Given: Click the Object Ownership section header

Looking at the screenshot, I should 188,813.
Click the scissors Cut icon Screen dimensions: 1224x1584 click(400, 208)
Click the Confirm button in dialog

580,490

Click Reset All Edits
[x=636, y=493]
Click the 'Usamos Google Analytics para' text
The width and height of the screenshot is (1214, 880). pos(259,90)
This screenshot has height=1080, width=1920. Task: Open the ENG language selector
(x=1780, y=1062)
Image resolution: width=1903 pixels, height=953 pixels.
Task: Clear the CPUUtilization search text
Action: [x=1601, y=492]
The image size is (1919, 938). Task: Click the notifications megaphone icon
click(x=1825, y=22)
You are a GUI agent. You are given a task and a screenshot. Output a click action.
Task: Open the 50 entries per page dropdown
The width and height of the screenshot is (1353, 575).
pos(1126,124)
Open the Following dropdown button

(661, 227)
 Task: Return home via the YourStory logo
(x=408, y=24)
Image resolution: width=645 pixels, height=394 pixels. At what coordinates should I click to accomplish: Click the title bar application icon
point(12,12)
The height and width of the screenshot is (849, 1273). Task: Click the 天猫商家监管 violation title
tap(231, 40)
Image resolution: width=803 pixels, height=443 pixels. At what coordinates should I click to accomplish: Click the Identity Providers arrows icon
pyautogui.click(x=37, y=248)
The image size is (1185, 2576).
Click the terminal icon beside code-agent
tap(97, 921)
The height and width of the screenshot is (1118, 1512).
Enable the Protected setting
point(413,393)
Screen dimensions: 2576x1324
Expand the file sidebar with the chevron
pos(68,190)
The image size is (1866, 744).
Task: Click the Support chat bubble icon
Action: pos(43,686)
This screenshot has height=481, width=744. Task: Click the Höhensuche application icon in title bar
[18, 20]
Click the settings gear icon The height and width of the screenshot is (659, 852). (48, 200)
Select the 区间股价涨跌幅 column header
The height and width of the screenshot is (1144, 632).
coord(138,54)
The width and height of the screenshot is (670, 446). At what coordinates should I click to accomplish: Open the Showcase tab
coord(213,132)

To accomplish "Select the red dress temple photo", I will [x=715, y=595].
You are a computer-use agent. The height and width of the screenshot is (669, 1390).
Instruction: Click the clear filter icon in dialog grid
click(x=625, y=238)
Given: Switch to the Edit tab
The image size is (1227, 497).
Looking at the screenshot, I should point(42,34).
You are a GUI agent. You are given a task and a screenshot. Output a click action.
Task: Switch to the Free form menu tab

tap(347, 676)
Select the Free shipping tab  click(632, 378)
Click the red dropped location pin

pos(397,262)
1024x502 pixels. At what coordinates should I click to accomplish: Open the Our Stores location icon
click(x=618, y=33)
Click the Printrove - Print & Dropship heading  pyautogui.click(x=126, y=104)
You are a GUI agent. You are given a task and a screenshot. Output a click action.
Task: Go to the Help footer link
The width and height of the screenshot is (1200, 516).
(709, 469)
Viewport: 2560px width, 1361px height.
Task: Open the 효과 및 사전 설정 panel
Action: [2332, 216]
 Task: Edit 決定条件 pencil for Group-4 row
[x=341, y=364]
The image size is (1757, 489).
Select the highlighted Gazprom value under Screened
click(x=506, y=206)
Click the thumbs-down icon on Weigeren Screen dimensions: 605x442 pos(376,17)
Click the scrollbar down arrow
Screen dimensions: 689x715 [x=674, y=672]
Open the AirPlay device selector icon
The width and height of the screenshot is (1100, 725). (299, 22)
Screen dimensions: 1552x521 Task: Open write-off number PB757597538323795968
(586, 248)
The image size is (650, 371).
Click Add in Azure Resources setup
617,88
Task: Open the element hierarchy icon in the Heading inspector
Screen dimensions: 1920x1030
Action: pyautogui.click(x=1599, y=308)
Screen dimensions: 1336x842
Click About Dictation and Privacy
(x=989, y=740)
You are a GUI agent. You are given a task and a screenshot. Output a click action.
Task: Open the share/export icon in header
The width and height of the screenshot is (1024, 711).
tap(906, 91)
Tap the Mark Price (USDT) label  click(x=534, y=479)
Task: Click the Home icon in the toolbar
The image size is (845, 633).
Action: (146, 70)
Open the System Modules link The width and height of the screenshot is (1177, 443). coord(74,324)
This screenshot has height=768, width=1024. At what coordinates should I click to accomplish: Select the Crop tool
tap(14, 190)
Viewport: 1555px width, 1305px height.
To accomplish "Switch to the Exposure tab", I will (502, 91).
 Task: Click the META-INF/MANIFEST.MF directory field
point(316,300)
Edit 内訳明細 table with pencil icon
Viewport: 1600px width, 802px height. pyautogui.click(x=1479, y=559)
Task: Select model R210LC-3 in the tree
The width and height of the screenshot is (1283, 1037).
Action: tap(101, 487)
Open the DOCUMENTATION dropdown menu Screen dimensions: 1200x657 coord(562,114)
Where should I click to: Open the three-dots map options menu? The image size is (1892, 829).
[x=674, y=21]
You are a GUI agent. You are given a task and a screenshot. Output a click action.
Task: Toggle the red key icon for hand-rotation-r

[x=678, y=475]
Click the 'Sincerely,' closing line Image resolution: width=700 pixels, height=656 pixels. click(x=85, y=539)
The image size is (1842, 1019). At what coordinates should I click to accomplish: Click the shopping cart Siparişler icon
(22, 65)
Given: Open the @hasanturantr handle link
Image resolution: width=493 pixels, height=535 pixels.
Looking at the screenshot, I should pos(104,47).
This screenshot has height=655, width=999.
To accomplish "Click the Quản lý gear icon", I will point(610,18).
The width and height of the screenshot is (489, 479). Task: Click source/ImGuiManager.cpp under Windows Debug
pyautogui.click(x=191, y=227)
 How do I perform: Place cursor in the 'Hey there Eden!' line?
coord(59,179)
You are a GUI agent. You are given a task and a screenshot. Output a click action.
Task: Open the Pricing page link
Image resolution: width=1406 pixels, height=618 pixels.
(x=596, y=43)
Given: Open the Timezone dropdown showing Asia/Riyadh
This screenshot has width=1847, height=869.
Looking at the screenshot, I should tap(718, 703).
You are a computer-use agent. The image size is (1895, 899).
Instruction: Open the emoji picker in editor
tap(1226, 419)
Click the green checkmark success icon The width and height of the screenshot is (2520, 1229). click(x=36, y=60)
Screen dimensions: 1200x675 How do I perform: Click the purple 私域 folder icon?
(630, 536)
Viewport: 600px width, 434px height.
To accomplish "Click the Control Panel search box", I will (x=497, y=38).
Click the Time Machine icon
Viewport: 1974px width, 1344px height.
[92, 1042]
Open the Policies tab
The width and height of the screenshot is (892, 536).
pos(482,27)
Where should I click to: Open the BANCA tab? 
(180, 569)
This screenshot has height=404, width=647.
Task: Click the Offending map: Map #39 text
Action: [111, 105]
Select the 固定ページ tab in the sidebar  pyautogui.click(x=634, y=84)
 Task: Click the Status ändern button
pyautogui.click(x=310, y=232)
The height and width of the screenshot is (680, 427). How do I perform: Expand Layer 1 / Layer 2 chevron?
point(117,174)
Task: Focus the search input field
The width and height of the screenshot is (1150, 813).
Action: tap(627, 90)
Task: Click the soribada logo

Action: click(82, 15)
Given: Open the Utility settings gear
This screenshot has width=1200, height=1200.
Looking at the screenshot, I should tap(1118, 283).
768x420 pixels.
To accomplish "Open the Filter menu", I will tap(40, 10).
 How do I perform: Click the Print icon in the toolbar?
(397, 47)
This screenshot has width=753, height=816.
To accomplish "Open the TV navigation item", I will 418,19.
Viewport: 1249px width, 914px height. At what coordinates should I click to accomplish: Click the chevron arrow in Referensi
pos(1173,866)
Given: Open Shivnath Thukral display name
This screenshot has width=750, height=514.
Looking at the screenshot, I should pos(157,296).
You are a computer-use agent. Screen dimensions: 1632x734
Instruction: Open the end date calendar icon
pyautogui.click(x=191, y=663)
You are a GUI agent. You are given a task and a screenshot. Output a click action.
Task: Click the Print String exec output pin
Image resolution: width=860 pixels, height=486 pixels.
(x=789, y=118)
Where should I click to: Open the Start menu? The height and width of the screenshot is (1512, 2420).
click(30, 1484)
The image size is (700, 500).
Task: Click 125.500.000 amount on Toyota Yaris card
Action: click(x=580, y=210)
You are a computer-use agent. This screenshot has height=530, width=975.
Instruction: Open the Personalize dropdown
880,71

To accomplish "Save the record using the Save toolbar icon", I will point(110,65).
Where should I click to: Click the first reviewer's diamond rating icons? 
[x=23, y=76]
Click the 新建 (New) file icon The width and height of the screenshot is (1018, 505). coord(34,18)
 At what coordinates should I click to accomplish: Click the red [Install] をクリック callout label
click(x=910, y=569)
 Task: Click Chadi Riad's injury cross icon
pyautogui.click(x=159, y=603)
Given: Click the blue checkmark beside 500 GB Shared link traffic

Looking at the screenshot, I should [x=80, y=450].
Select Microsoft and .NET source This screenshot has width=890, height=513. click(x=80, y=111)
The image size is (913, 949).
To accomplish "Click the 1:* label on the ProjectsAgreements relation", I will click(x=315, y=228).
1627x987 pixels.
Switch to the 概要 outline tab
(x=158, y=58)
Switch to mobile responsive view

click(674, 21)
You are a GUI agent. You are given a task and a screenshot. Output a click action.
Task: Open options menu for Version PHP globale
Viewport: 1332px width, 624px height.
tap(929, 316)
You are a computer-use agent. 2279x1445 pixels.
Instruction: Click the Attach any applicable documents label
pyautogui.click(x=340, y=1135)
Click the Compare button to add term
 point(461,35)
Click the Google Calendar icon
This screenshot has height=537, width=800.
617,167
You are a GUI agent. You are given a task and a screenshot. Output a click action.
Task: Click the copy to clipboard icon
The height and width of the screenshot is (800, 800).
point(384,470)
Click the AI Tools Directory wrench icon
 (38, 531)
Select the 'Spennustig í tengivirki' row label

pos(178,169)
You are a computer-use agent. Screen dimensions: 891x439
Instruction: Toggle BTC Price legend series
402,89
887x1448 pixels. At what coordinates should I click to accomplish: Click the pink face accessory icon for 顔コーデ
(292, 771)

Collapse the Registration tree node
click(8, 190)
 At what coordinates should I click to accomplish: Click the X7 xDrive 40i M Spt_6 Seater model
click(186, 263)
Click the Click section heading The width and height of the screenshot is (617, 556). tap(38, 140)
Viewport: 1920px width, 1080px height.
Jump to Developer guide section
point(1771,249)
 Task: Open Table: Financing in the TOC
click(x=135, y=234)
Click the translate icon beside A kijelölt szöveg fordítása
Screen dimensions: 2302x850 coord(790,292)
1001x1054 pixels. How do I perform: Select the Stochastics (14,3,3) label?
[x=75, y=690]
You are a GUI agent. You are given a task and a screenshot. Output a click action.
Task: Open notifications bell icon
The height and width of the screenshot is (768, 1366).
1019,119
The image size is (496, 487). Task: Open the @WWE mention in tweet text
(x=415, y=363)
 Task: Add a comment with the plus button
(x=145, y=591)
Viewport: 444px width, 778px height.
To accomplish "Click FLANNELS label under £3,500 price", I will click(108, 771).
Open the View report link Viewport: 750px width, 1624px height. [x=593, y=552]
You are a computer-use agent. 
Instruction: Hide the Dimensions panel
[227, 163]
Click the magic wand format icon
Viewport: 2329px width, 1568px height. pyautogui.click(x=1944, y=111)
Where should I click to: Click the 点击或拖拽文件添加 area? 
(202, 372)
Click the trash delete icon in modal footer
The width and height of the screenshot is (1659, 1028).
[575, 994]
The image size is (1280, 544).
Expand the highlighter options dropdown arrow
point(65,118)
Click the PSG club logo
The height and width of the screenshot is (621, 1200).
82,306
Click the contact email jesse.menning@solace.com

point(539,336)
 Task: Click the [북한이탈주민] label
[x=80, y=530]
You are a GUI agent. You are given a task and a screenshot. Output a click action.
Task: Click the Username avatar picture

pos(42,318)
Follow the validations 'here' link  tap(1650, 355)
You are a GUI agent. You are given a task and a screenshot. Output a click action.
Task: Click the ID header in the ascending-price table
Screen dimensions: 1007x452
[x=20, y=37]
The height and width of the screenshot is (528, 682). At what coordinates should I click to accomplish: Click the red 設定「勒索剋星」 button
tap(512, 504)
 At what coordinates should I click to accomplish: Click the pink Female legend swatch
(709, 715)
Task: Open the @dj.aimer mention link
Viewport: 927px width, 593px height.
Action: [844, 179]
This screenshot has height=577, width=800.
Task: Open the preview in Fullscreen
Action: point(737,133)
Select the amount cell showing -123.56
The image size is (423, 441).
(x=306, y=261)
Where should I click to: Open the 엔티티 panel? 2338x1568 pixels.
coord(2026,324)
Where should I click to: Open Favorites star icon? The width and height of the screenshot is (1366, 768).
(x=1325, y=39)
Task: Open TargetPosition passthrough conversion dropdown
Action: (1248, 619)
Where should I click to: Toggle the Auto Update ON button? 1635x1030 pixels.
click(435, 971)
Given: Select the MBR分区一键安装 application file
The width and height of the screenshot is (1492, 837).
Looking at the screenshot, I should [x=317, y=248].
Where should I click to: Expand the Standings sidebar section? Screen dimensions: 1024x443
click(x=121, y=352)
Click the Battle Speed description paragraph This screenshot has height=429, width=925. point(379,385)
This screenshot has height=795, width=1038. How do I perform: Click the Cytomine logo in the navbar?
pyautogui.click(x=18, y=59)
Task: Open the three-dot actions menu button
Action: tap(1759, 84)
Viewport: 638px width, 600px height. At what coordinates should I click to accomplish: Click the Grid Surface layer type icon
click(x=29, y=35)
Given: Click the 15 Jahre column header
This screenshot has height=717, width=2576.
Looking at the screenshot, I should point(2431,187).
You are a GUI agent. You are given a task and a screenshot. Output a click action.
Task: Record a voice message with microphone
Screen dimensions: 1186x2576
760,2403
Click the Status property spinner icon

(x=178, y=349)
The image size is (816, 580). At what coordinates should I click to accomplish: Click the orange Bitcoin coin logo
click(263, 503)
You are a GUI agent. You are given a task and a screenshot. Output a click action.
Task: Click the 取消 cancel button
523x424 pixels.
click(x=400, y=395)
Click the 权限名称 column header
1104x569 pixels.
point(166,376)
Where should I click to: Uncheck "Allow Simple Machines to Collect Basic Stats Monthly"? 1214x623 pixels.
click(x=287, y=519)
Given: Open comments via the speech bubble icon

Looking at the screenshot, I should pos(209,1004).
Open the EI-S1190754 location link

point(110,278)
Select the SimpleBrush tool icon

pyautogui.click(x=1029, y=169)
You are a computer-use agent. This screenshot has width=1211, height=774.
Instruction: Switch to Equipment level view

------------------------------------------------------------------------

Problem requirements:
Pull out each line of the items above that contains the word "gear" and copy it in full. Case counts, so match capitalization exactly.

Solution:
Click the settings gear icon The height and width of the screenshot is (659, 852). (48, 200)
To accomplish "Click the Quản lý gear icon", I will point(610,18).
Given: Open the Utility settings gear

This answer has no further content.